You can get the objects.json data in .csv by first running parse_objects.py. The following notebooks (notebooks example folder) are based on this format.

Our goal is to represent images based on their region descriptions in natural languages and apply this approach on a variety of tasks. Region descriptions per image are encoded in vector space using state of the art pre-trained NLP models such as BERT sentence embeddings.

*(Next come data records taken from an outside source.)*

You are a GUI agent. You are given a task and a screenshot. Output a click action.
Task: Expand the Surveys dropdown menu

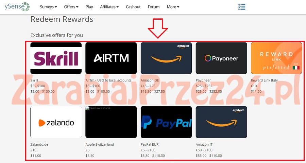coord(48,7)

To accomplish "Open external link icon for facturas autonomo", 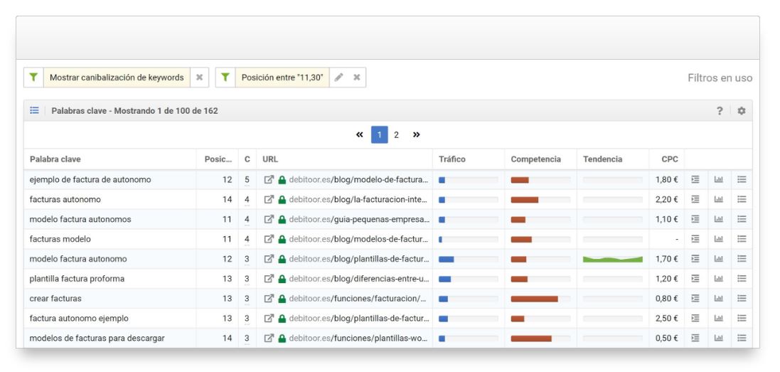I will (x=269, y=200).
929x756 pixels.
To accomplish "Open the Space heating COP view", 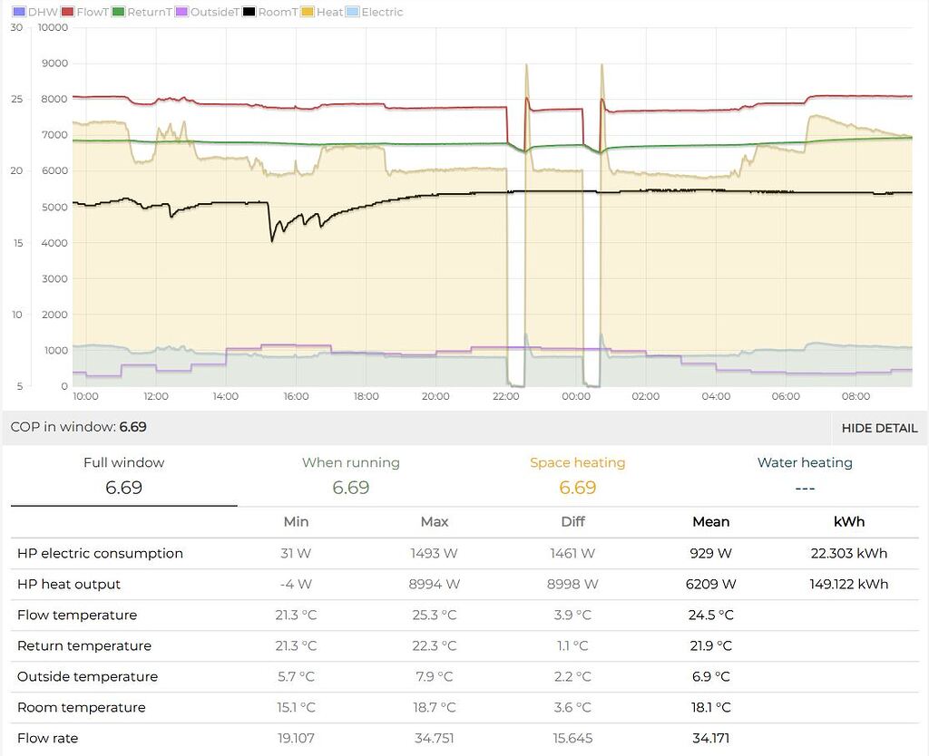I will (x=578, y=473).

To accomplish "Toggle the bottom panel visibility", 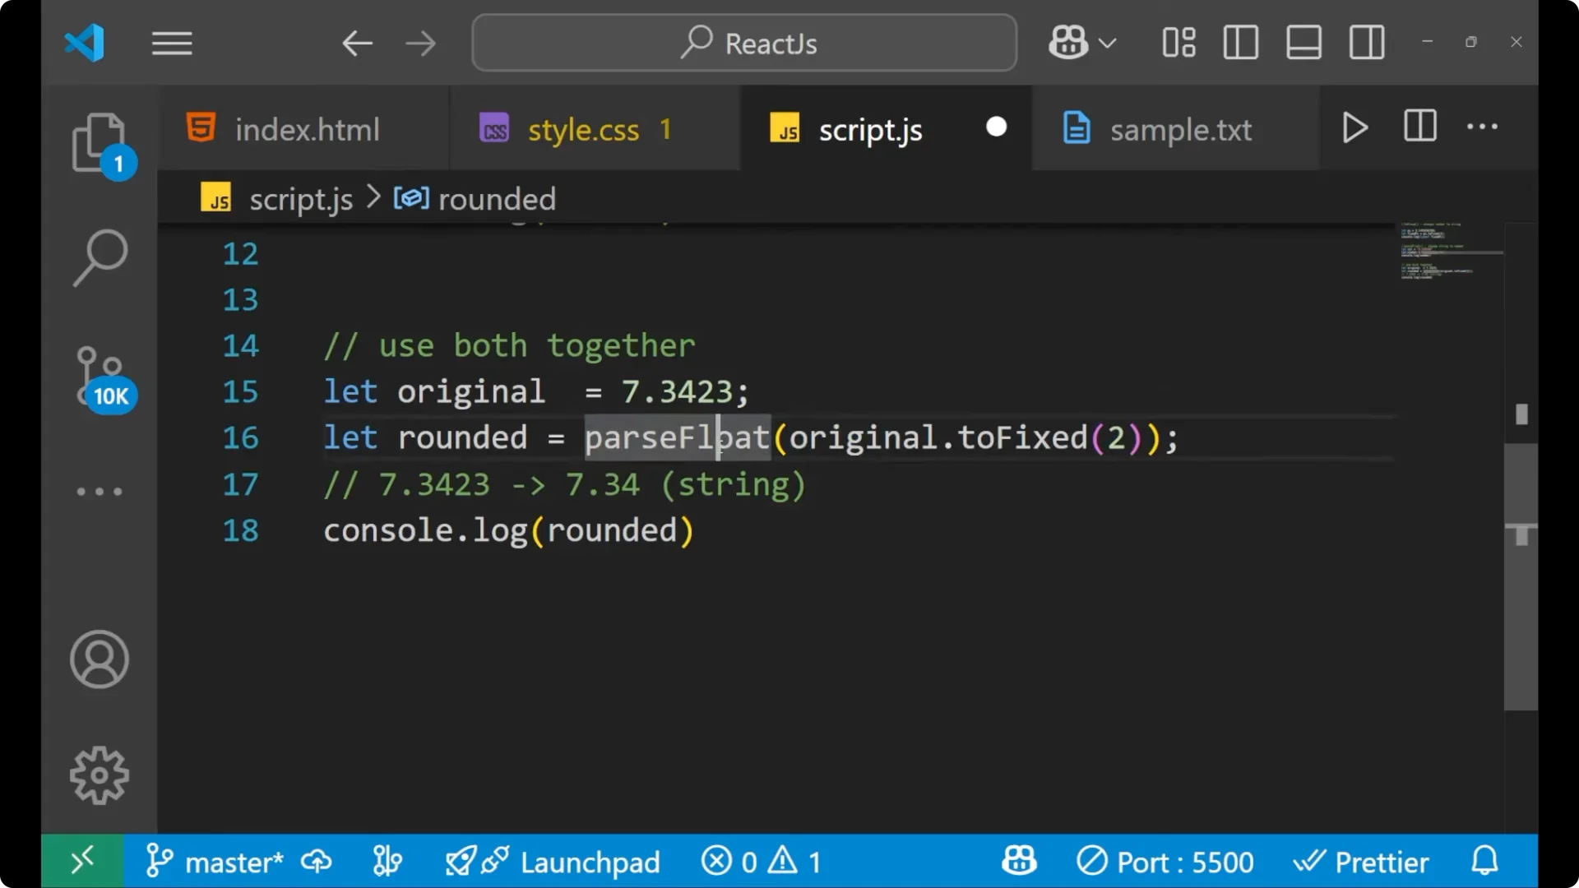I will coord(1303,42).
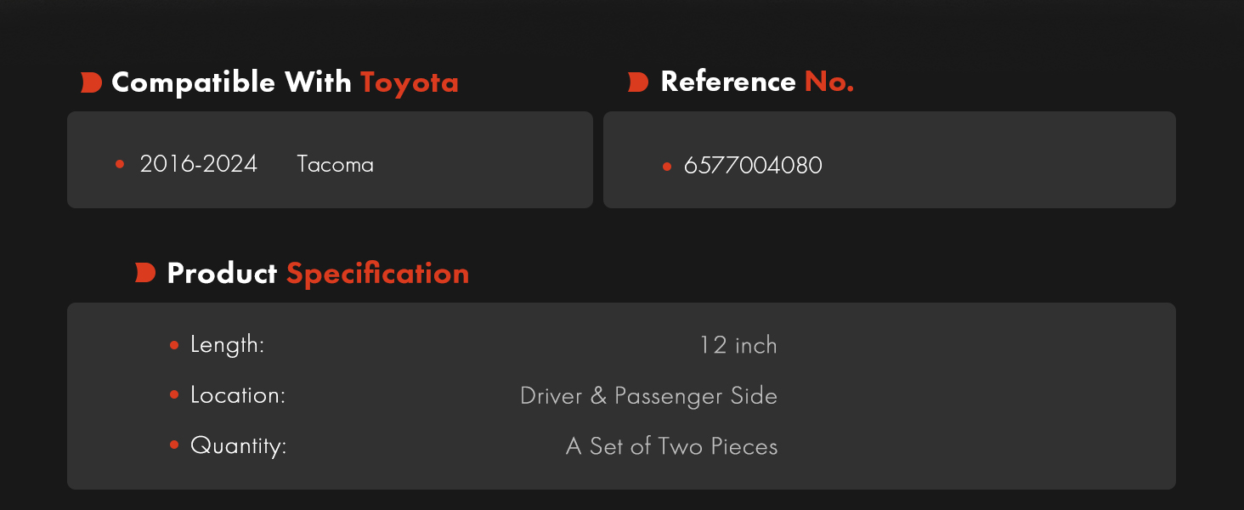Select the Compatible With Toyota heading

[x=285, y=82]
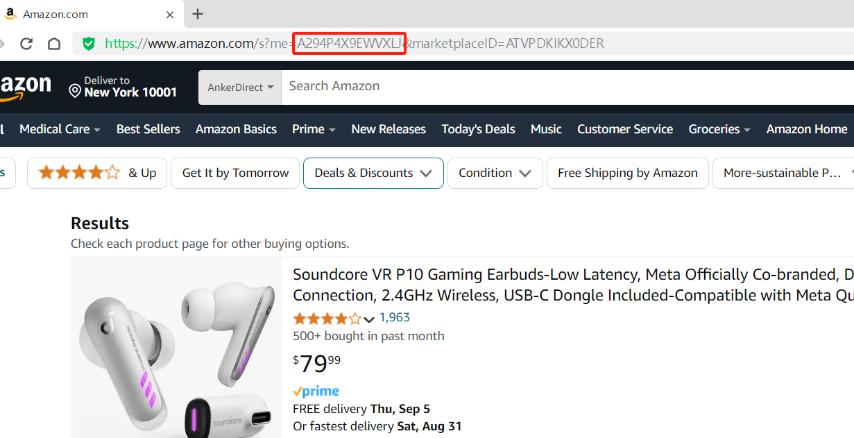854x438 pixels.
Task: Expand the Condition filter dropdown
Action: pyautogui.click(x=495, y=173)
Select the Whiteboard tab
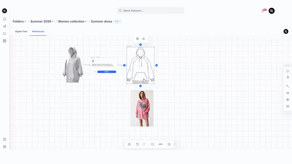The width and height of the screenshot is (292, 164). pos(38,31)
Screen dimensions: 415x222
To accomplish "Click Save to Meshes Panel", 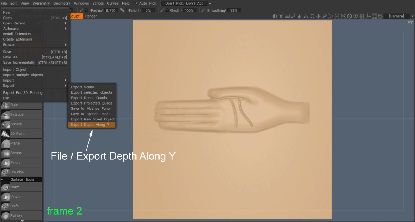I will pos(91,108).
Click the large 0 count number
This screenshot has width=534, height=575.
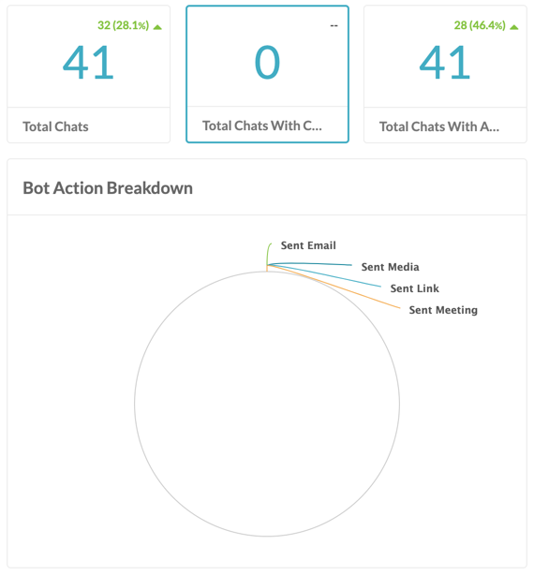pyautogui.click(x=267, y=63)
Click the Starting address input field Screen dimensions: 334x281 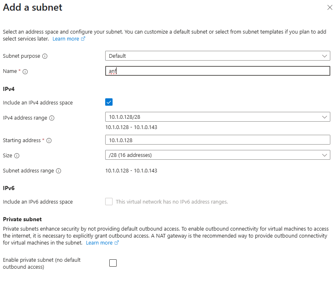pos(217,140)
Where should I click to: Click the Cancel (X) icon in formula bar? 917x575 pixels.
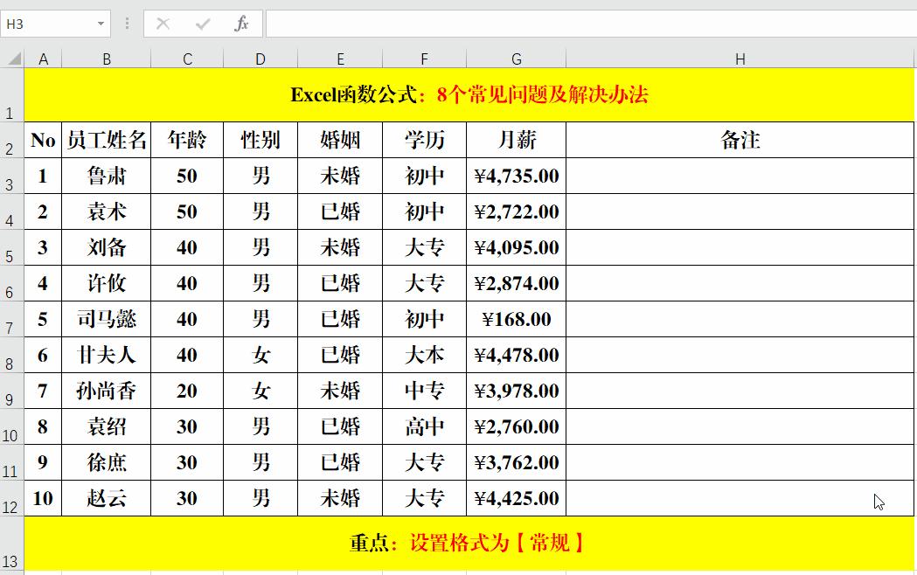162,24
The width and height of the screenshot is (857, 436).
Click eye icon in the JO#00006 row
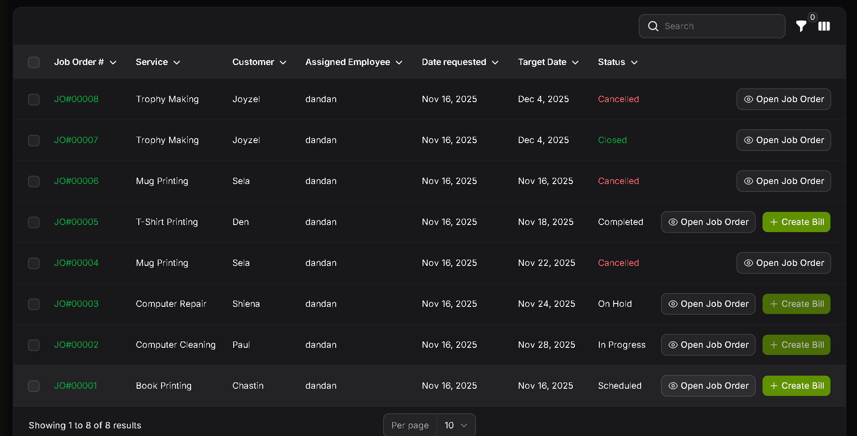click(x=748, y=181)
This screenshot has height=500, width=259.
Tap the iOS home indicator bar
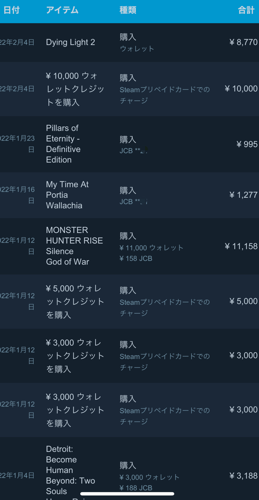pos(127,494)
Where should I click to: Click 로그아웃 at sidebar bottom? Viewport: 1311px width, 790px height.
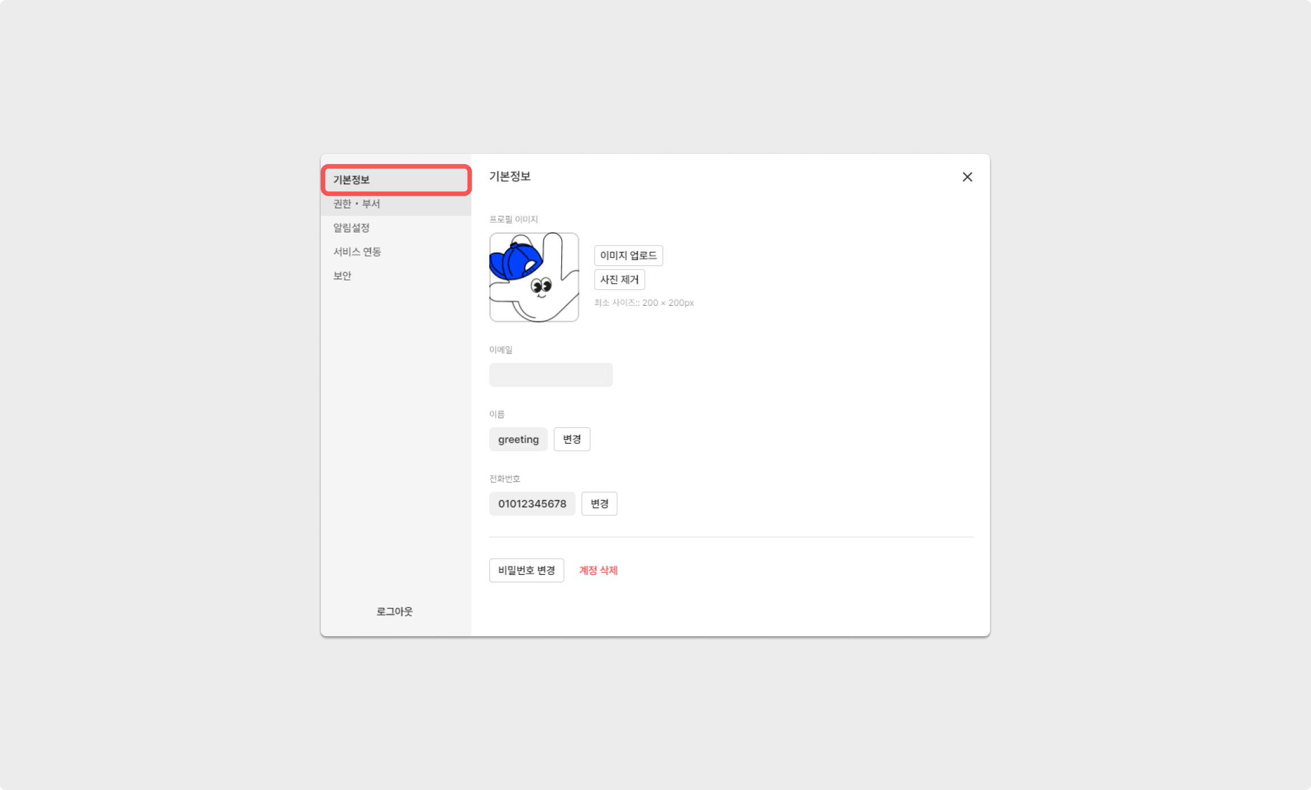(x=394, y=611)
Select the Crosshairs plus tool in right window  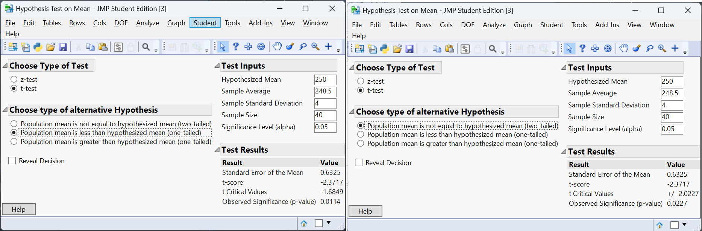(675, 48)
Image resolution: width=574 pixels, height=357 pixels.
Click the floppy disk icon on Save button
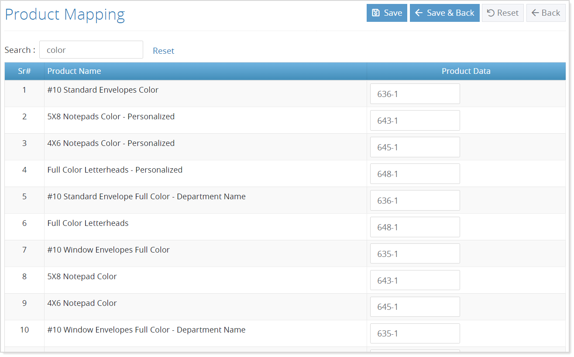pos(376,13)
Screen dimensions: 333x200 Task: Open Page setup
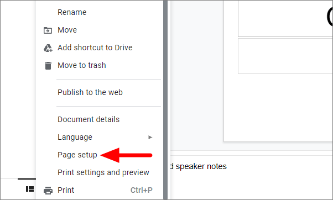[77, 155]
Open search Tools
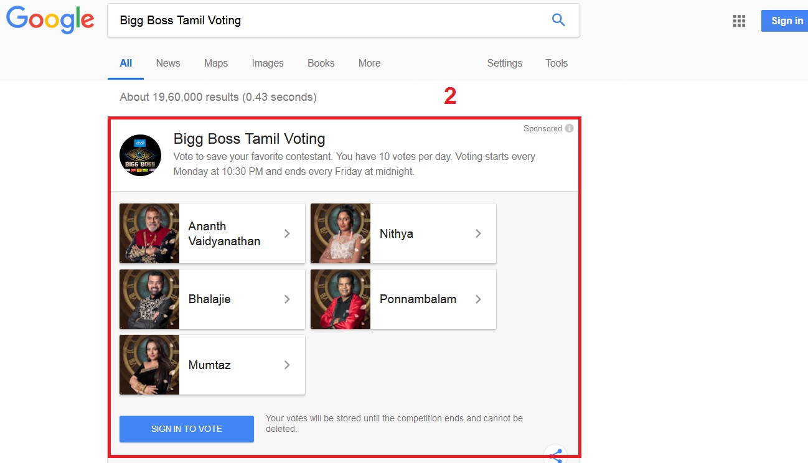808x463 pixels. coord(556,63)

Sentence embeddings are extracted using SentenceTransformers Python framework for state-of-the-art sentence, text and image embeddings. 5 different techniques were attempted, based on the provided documentation of sentence transformers:

  • bert-base-nli-mean-tokens
  • paraphrase-mpnet-base-v2
  • paraphrase-distilroberta-base-v2
  • stsb-mpnet-base-v2
  • stsb-roberta-large

For more information please check: https://www.sbert.net/ and https://www.sbert.net/docs/pretrained_models.html. The calculated embeddings per sentence are averaged in order to represent each image as a whole.

K-means clustering algorithm is used to group together similar images based on their averaged sentence embedding representations. A 2D visualization of the clusters produced reveals the embeddings placement, revealing images containing some semantic similarity, when placed in the same cluster or closely, while semantically different images are found to be far from one another.

This semantic similarity is proved useful in the task of image retrieval. The first approach is to provide an image id and retrieve the k most similar images based on the embedding proximity, which is calculated in the multi-dimensional space using Euclidean distance. Another approach receives a user defined input sentence in natural language, which aims to describe an image present in the dataset. This sentence is encoded similar to the region sentences, and the k most relevant images comparing to the given description are returned.

The images returned from both approaches are visually similar to the given image id or user sentence respectively. Our approach is able to successfully capture relevant semantic features on images even when ambiguous or non well-defined input sentences are provided, as far as relevant images indeed exist in the dataset.